• [Assignment]:
All of the lines below should be copied word for word.

Saved data entries:
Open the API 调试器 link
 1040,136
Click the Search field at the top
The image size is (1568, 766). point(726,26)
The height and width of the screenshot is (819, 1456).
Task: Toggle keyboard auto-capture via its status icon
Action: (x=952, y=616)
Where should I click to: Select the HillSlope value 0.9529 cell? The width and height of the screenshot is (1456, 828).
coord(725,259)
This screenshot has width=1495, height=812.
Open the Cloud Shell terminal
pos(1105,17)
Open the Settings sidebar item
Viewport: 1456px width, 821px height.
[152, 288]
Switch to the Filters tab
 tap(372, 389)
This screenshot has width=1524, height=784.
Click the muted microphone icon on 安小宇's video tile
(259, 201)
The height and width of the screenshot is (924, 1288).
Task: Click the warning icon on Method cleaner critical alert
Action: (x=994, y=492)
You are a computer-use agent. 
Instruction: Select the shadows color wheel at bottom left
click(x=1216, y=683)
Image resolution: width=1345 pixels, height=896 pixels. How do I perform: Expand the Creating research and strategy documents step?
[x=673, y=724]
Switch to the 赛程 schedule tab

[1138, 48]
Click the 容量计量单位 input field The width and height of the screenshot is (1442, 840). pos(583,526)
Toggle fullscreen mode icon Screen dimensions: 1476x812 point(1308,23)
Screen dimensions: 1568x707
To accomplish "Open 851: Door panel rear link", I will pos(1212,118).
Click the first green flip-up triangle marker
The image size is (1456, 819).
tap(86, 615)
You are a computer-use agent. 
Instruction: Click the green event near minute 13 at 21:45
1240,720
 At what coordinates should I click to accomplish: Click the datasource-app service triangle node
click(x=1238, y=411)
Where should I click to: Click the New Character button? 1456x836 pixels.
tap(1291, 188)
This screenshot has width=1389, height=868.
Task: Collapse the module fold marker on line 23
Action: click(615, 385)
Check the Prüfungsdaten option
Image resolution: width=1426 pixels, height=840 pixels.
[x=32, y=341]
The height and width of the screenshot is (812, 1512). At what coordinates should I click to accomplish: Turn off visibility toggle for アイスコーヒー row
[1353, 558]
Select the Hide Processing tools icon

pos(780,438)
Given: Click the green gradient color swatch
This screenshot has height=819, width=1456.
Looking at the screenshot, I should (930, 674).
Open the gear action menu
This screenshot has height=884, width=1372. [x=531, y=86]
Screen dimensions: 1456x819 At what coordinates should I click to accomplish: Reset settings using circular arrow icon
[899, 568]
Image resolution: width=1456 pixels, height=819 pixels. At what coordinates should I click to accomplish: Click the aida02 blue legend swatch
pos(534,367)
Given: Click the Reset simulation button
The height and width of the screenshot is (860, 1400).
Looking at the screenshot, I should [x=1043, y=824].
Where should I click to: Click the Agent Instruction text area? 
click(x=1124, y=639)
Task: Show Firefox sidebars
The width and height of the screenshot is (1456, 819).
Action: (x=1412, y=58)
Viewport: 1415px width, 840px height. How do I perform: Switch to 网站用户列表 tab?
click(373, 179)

• [Response]:
Open the API 调试器 link
 1040,136
Click the Search field at the top
The image size is (1568, 766). point(726,26)
The height and width of the screenshot is (819, 1456).
Task: Toggle keyboard auto-capture via its status icon
Action: (x=952, y=616)
Where should I click to: Select the HillSlope value 0.9529 cell? The width and height of the screenshot is (1456, 828).
coord(725,259)
This screenshot has width=1495, height=812.
Open the Cloud Shell terminal
pos(1105,17)
Open the Settings sidebar item
Viewport: 1456px width, 821px height.
[152, 288]
Switch to the Filters tab
 tap(372, 389)
This screenshot has width=1524, height=784.
Click the muted microphone icon on 安小宇's video tile
(259, 201)
The height and width of the screenshot is (924, 1288).
Task: Click the warning icon on Method cleaner critical alert
Action: (x=994, y=492)
You are a computer-use agent. 
Instruction: Select the shadows color wheel at bottom left
click(x=1216, y=683)
Image resolution: width=1345 pixels, height=896 pixels. How do I perform: Expand the Creating research and strategy documents step?
[x=673, y=724]
Switch to the 赛程 schedule tab

[1138, 48]
Click the 容量计量单位 input field The width and height of the screenshot is (1442, 840). pos(583,526)
Toggle fullscreen mode icon Screen dimensions: 1476x812 point(1308,23)
Screen dimensions: 1568x707
To accomplish "Open 851: Door panel rear link", I will pos(1212,118).
Click the first green flip-up triangle marker
The image size is (1456, 819).
tap(86, 615)
You are a computer-use agent. 
Instruction: Click the green event near minute 13 at 21:45
1240,720
 At what coordinates should I click to accomplish: Click the datasource-app service triangle node
click(x=1238, y=411)
Where should I click to: Click the New Character button? 1456x836 pixels.
tap(1291, 188)
This screenshot has width=1389, height=868.
Task: Collapse the module fold marker on line 23
Action: click(615, 385)
Check the Prüfungsdaten option
Image resolution: width=1426 pixels, height=840 pixels.
[x=32, y=341]
The height and width of the screenshot is (812, 1512). At what coordinates should I click to accomplish: Turn off visibility toggle for アイスコーヒー row
[1353, 558]
Select the Hide Processing tools icon

pos(780,438)
Given: Click the green gradient color swatch
This screenshot has height=819, width=1456.
Looking at the screenshot, I should (930, 674).
Open the gear action menu
This screenshot has height=884, width=1372. [x=531, y=86]
Screen dimensions: 1456x819 At what coordinates should I click to accomplish: Reset settings using circular arrow icon
[899, 568]
Image resolution: width=1456 pixels, height=819 pixels. At what coordinates should I click to accomplish: Click the aida02 blue legend swatch
pos(534,367)
Given: Click the Reset simulation button
The height and width of the screenshot is (860, 1400).
Looking at the screenshot, I should [x=1043, y=824].
Where should I click to: Click the Agent Instruction text area? 
click(x=1124, y=639)
Task: Show Firefox sidebars
The width and height of the screenshot is (1456, 819).
Action: (x=1412, y=58)
Viewport: 1415px width, 840px height. How do I perform: Switch to 网站用户列表 tab?
click(373, 179)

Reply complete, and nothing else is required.